## Work to be completed:
Only an exact repetition of the entries counts as an answer.

▬▬▬▬▬▬▬▬▬▬

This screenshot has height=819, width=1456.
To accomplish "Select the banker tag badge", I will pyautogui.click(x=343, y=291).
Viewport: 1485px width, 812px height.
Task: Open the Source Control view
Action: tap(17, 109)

▬▬▬▬▬▬▬▬▬▬

## Result below:
This screenshot has height=819, width=1456.
To accomplish "Select the banker tag badge", I will pyautogui.click(x=343, y=291).
Viewport: 1485px width, 812px height.
Task: Open the Source Control view
Action: tap(17, 109)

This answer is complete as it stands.